- **Texto fornecido**:
....

14/01/2008

RELATÓRIO DE EVENTO 4ª ONFERÊNCIA SOBRE REDUÇÃO DE DANOS ASSOCIADO AO CONSUMO DE DROGAS (CLT4)

PERÍODO: 29 de novembro a 1 de dezembro de 2007
LOCAL: Milão, Itália
RELATORA: Maristela de Melo Moraes
Síntese. A ABORDA participou do evento como organização parceira, com apoio da UNODC. Também realizou a comunicação oral intitulada “Reflexões sobre o Movimento Social de Redução de Danos: a experiência do Brasil", na mesa “Paciente ou Consumidor”, da qual participaram, além de Maristela Moraes (da ABORDA), representantes de associações de consumidores de drogas e profissionais de 05 países da Europa.
A ABORDA também participou de uma breve reunião de montagem de uma rede mundial de “Pacientes em Tratamentos”, organizada pela APDO (Asociación de Pacientes Dependientes a Opiáceos, de Barcelona), bem como de reuniões entre coordenação da ONG espanhola IGIA e brasileiros participantes da CLAT4, para pensar a possível realização de uma CLAT sul-americana.
A principal discussão política, que permeou toda a Conferência, foi a questão do recrudescimento dos moralismos e proibicionismos, bem como os retrocessos nas ações de RD já implantadas em vários países, principalmente da Europa.
A participação sul-americana na CLAT4 foi bastante tímida (não havia mais que 10 pessoas dessa região), tendo o Brasil se destacado com a participação de 04 pessoas, todas ministrando comunicações orais (Tarcísio Andrade, Maria Lúcia Karam, Andréa Domanico e Maristela Moraes). Além dessas, participou como organizadora e conferencista, a ilustre brasileira, naturalizada francesa, Lia Cavalcanti.
Ao longo de toda Conferência foram solicitadas contribuições dos participantes das mesas para construção do que foi chamado de Aliança Latina, documento com recomendações gerais para promoção da RD no âmbito das políticas públicas.

....

Dados armazenados:
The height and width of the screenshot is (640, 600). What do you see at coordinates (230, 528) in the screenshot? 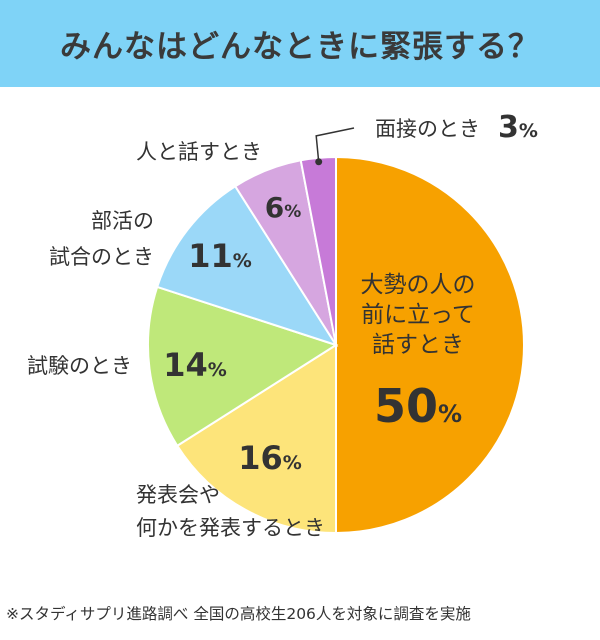
I see `slice-label-line: 何かを発表するとき` at bounding box center [230, 528].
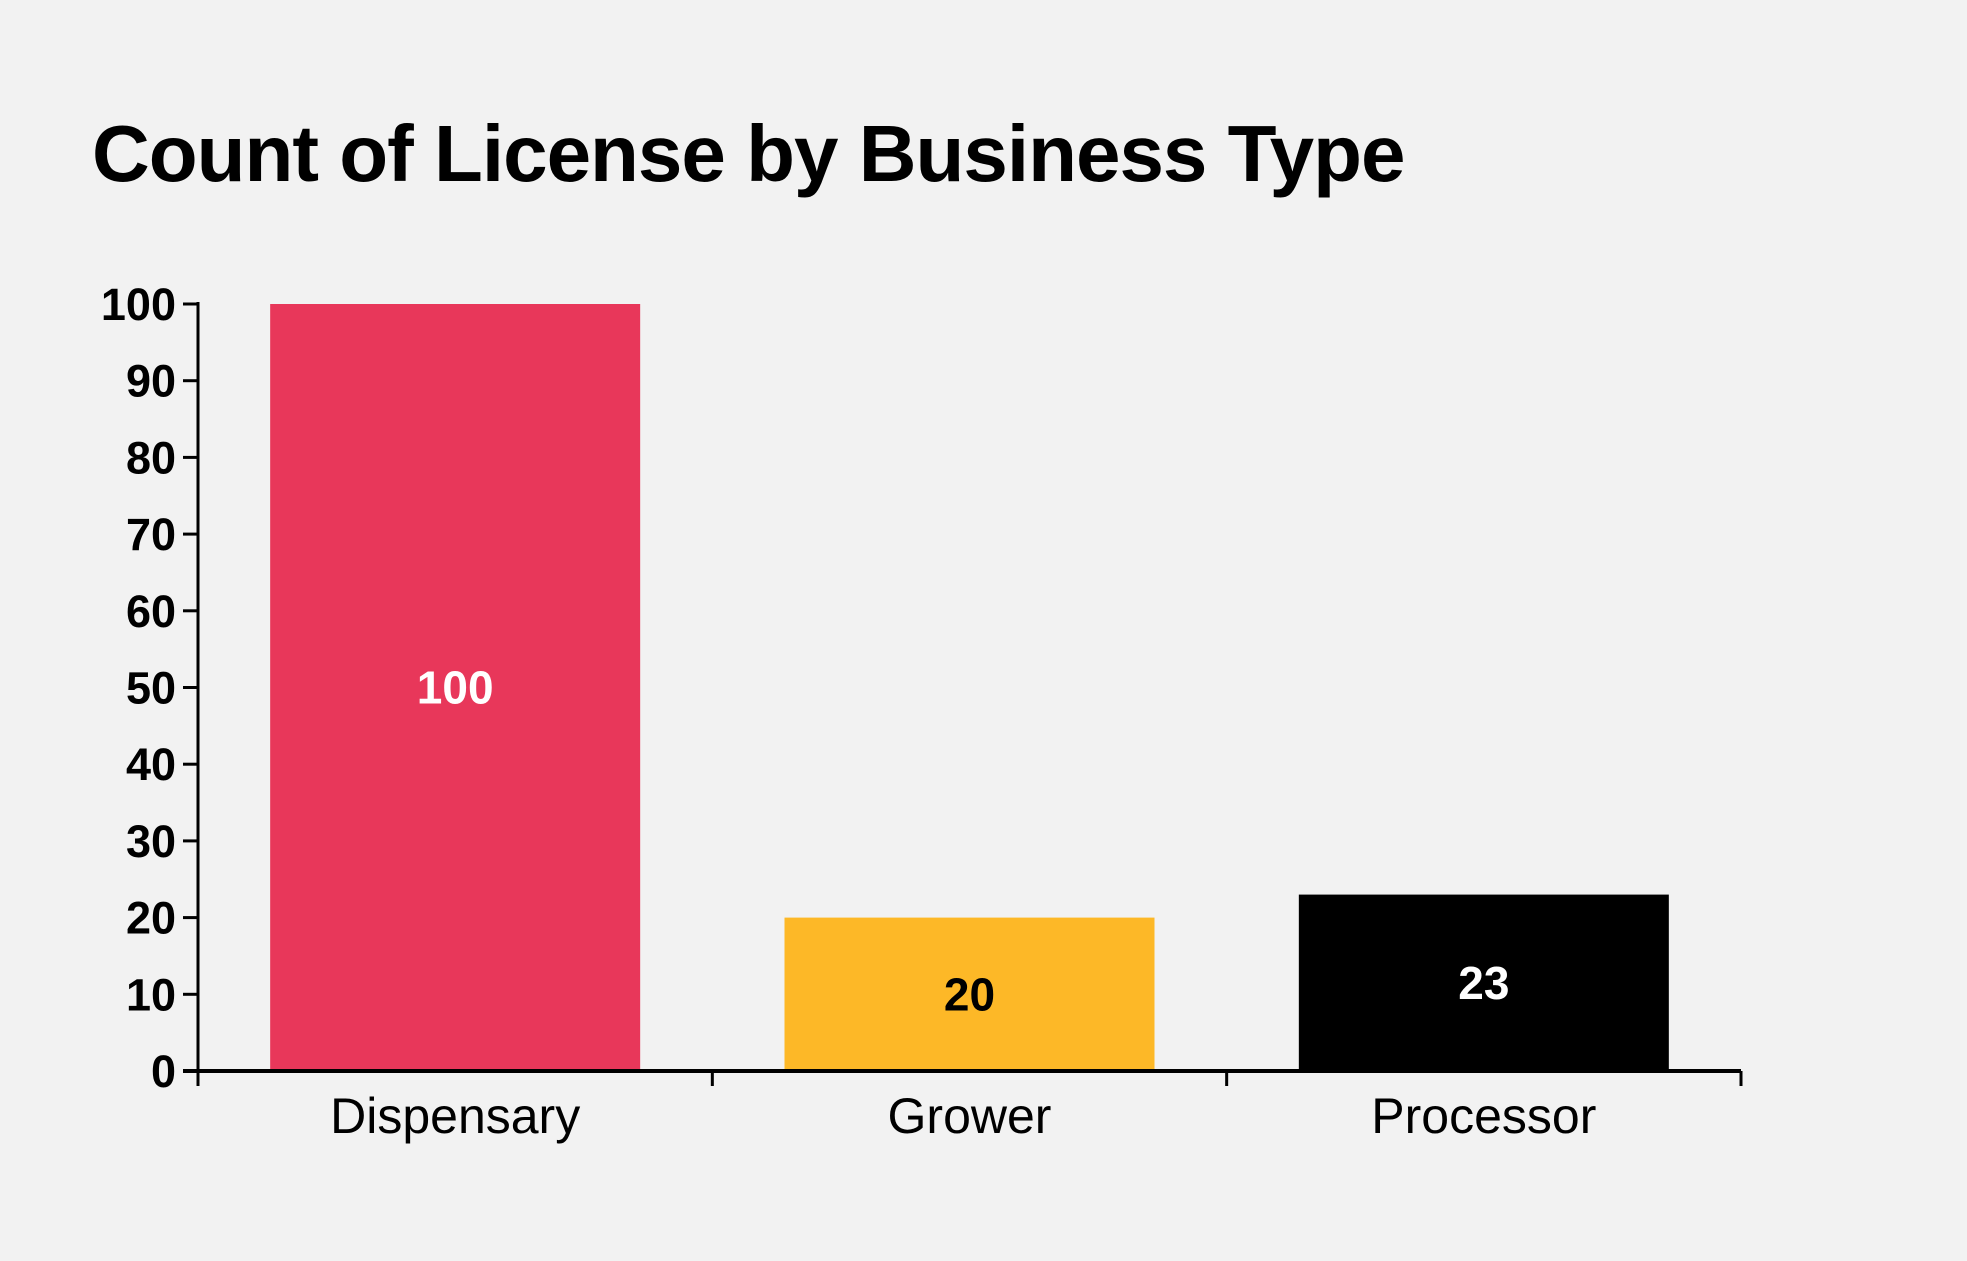 Image resolution: width=1967 pixels, height=1261 pixels. I want to click on bar-grower, so click(970, 994).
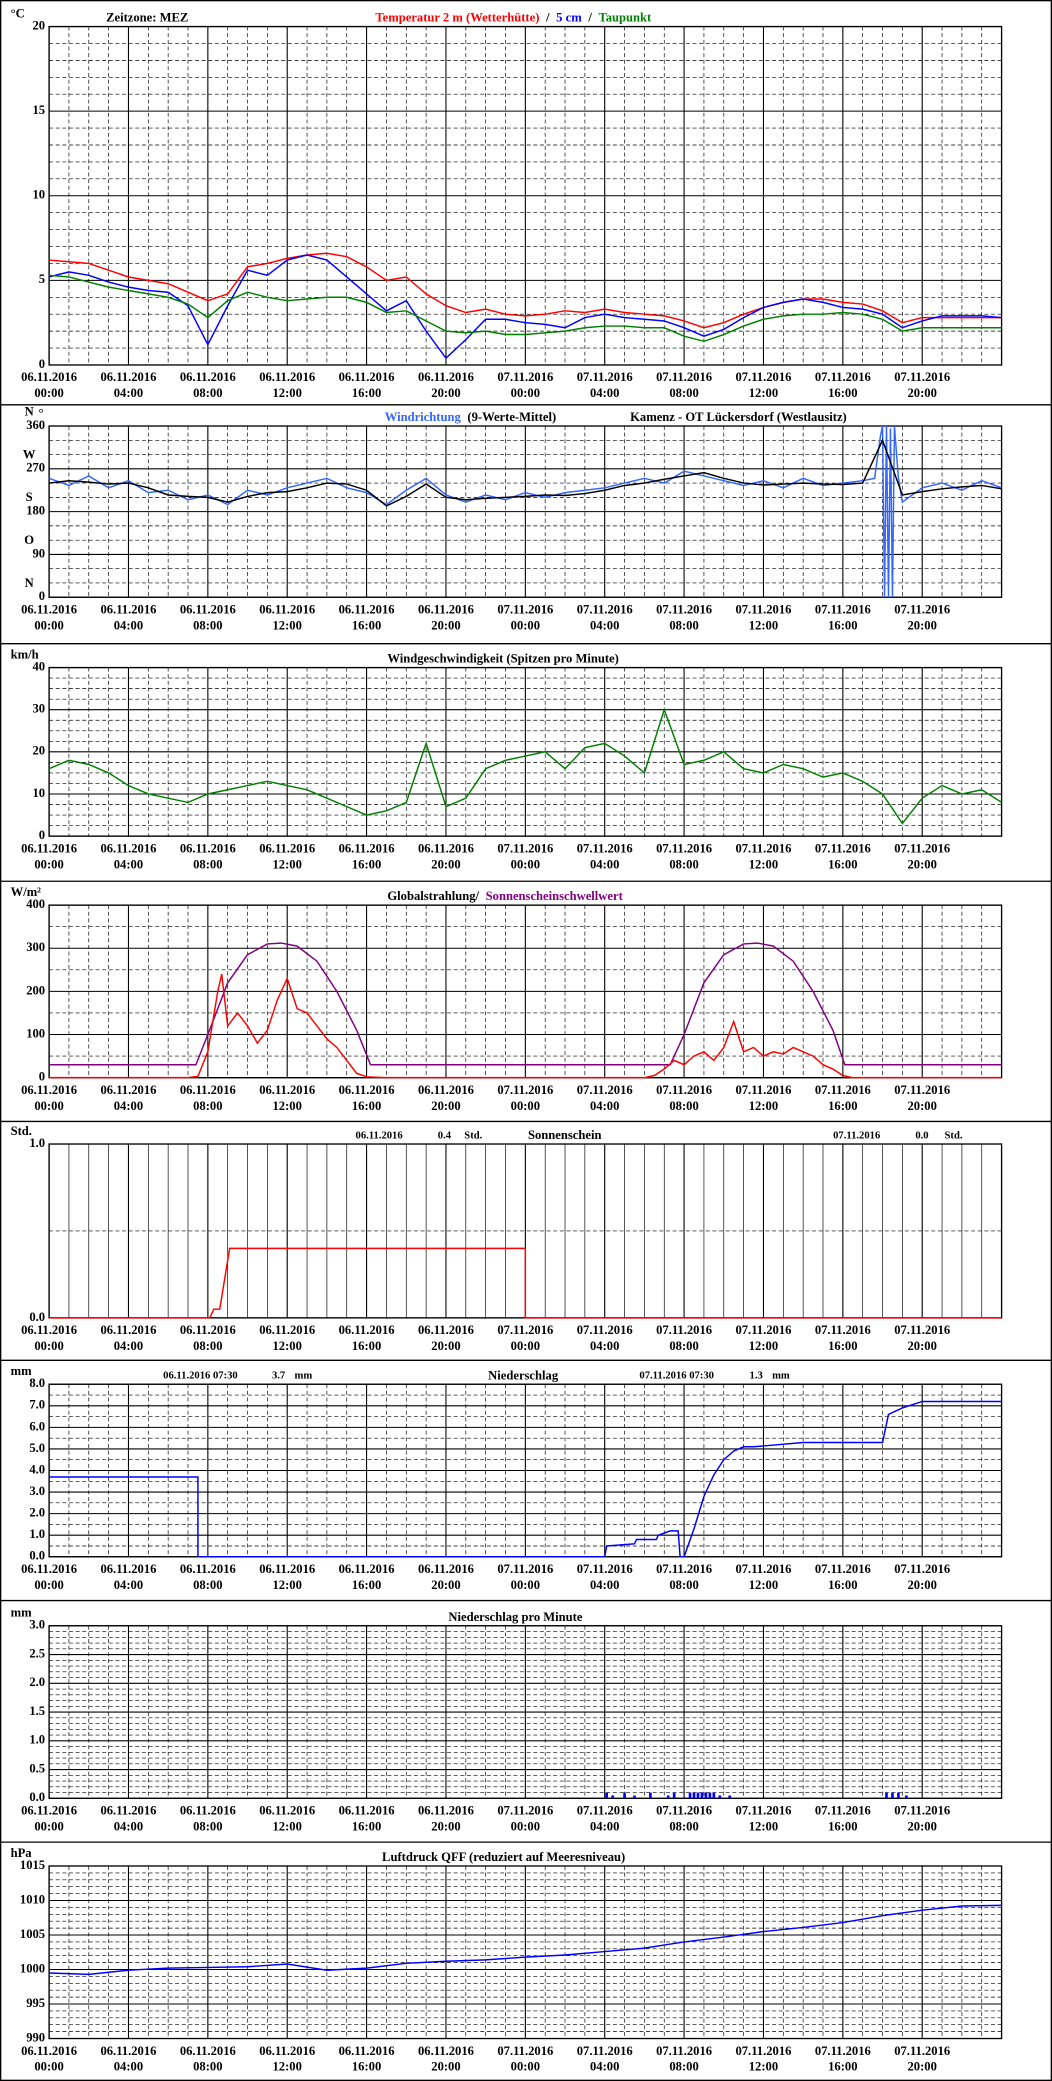  What do you see at coordinates (564, 1135) in the screenshot?
I see `chart-title: Sonnenschein` at bounding box center [564, 1135].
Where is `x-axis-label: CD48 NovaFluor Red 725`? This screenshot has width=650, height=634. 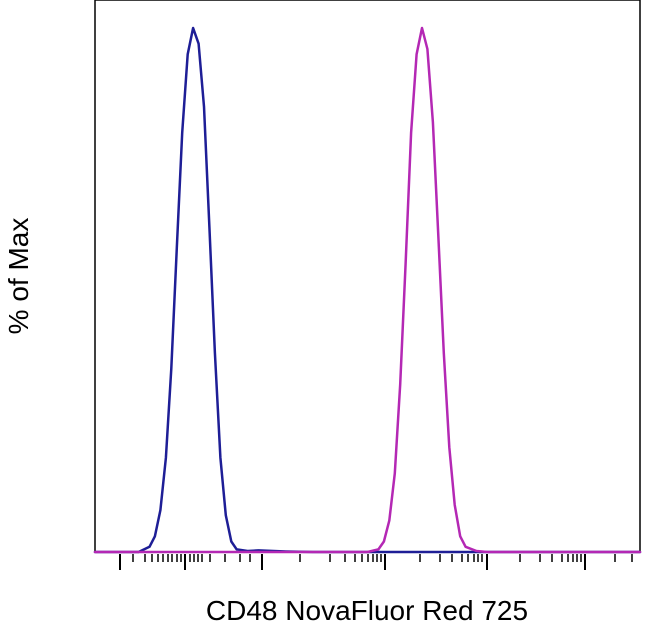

....

- **Instruções das tarefas**:
• a. No relatório sobre a conferência de redução de danos em Milão, qual organização promoveu a reunião para montar uma rede mundial de “Pacientes em Tratamentos”?
• b. Continue o relatório sobre a conferência de redução de danos em Milão a partir do ponto em que ele termina.
O material não é necessário para nada do que se pede aqui.

- **Respostas das atividades**:
• a. A APDO (Asociación de Pacientes Dependientes a Opiáceos, de Barcelona).

• b.
Contexto prévio.
Ainda antes da CLAT4 ser iniciada, a representante da ABORDA na Conferência visitou a sede da IGIA (organizadora da CLAT) em Barcelona, com o objetivo de estreitar as relações de parceria entre as duas organizações. Durante a visita discutiu-se sobre o futuro da RD, na Europa e na América do Sul, destacando-se a necessidade de unir esforços e atuar em rede para ajudar a superar uma “apatia mundial” que se aparentemente se instala em relação à RD, bem como superar o retorno dos moralismos. Para tanto, estratégias fortalecedoras, como diálogo mais estreito com as Universidades, começam a ser mais valorizadas na Europa, sendo a experiência brasileira uma referência nesse sentido. A Universidade do Porto, em Portugal, por exemplo, está iniciando um programa de formação em RD, dentro da estrutura acadêmica. Vale lembrar que a próxima CLAT acontecerá em Porto, também como uma forma de fortalecer e divulgar tal experiência.
Durante reunião com o coordenador da IGIA, Miguel de Andrés, o mesmo destacou a importância da ABORDA para o cenário mundial da RD, como exemplo de organização que tem conseguido articular pessoas de todo um país de dimensões continentais, mantendo uma nível de contribuição para as reflexões e práticas de RD singular.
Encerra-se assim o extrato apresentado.